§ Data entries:

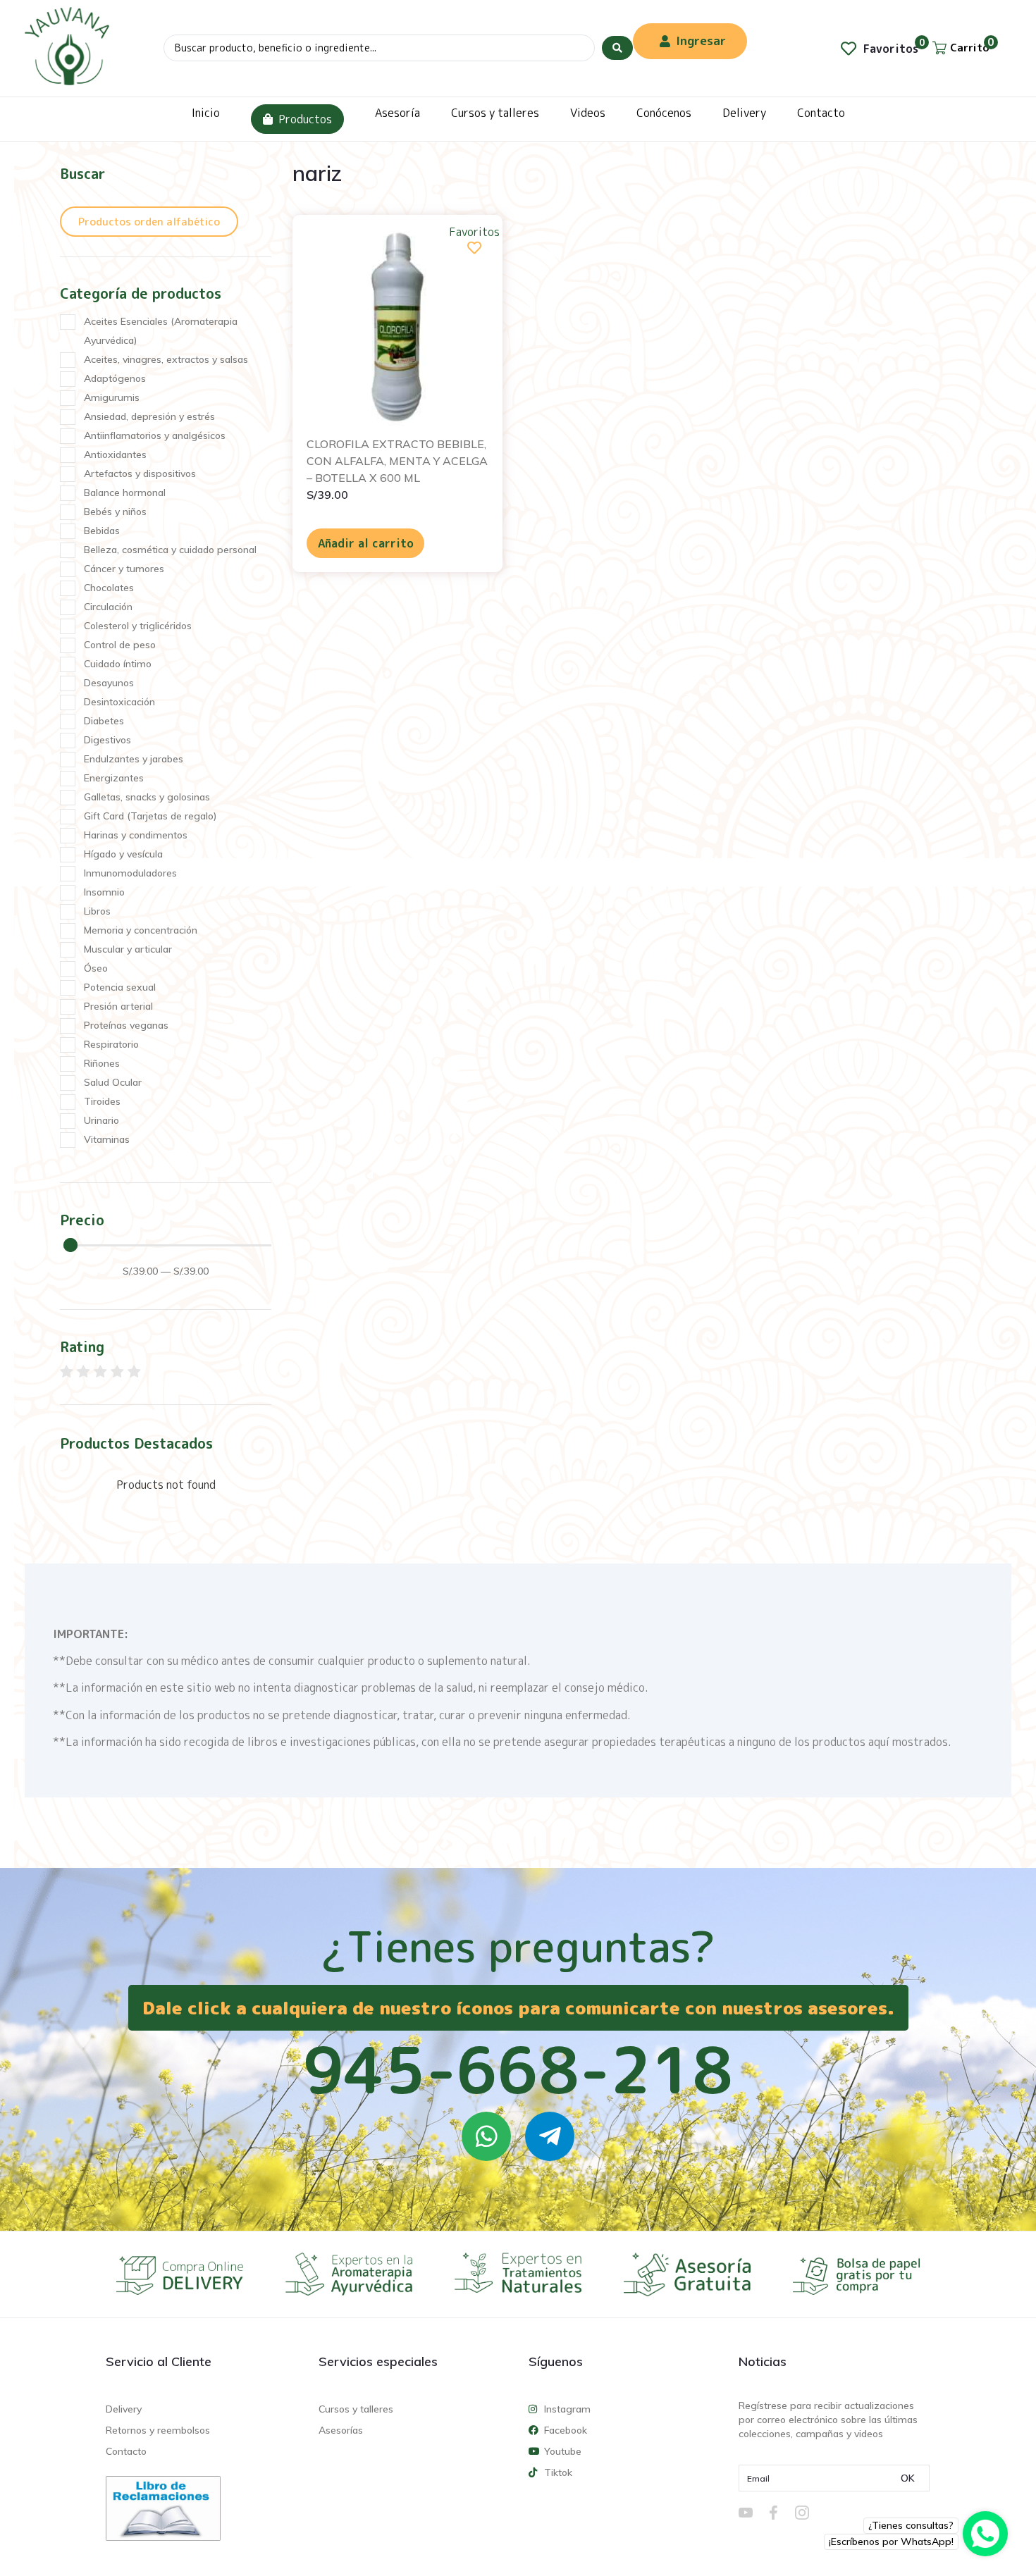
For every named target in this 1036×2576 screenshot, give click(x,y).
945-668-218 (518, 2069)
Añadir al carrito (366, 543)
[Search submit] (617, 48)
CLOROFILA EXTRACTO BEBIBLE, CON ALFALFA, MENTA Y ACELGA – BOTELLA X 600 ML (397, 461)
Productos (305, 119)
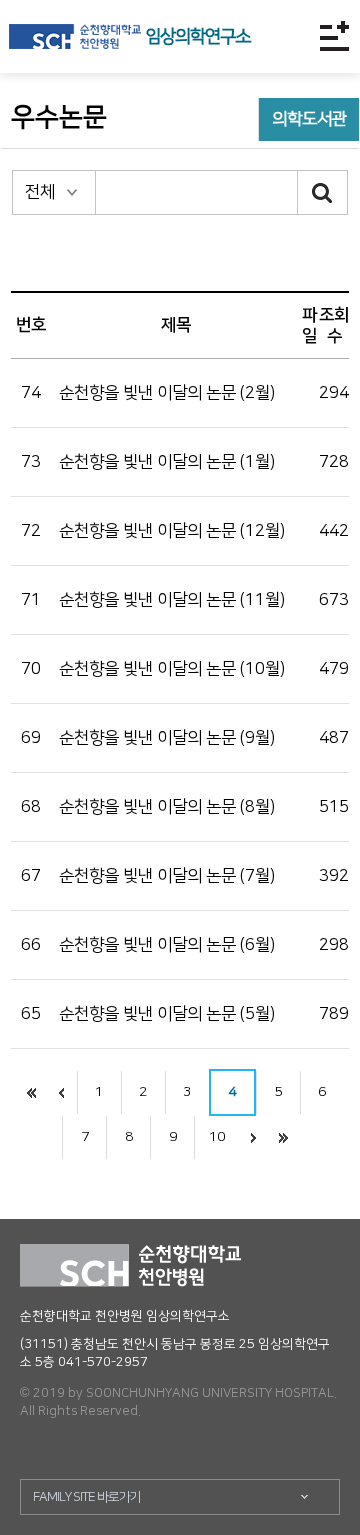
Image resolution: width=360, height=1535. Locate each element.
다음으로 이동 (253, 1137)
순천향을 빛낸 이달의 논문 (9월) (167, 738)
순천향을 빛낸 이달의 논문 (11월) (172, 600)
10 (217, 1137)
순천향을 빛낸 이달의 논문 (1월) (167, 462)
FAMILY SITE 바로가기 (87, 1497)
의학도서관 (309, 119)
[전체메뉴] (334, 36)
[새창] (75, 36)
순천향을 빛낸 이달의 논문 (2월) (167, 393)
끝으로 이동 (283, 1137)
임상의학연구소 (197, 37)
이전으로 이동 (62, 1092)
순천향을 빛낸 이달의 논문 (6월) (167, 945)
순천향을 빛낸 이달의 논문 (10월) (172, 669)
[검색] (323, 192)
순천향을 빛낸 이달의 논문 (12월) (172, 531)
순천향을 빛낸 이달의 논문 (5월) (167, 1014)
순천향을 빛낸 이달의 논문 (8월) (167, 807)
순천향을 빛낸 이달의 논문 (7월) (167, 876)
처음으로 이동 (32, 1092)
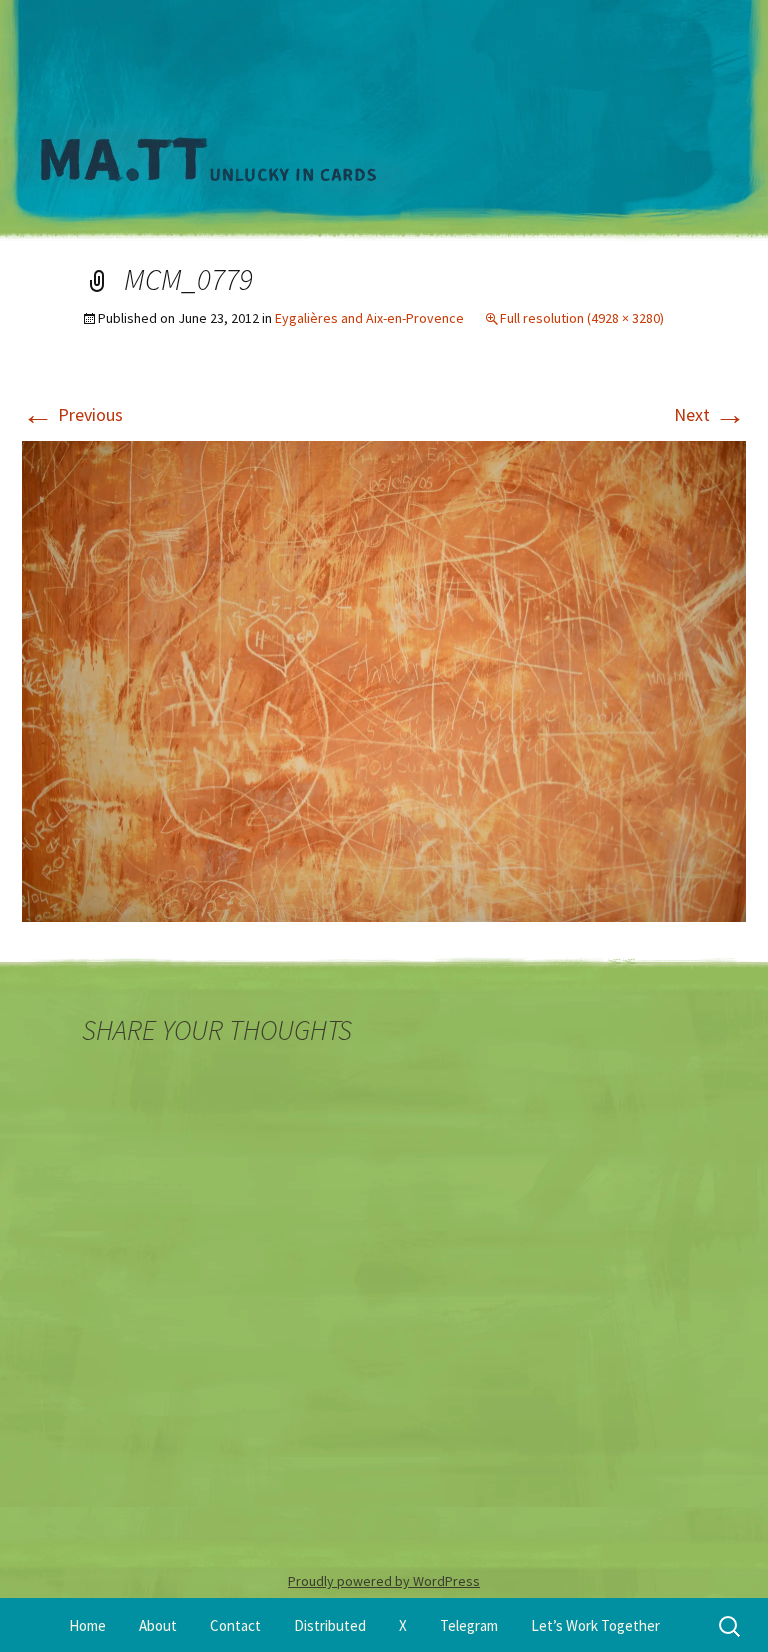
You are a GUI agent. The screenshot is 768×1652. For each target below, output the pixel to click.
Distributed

§ Work to complete: Determine how many lines of the data above hold the word "screenshot". Output that number only.

§ Solved problem: 2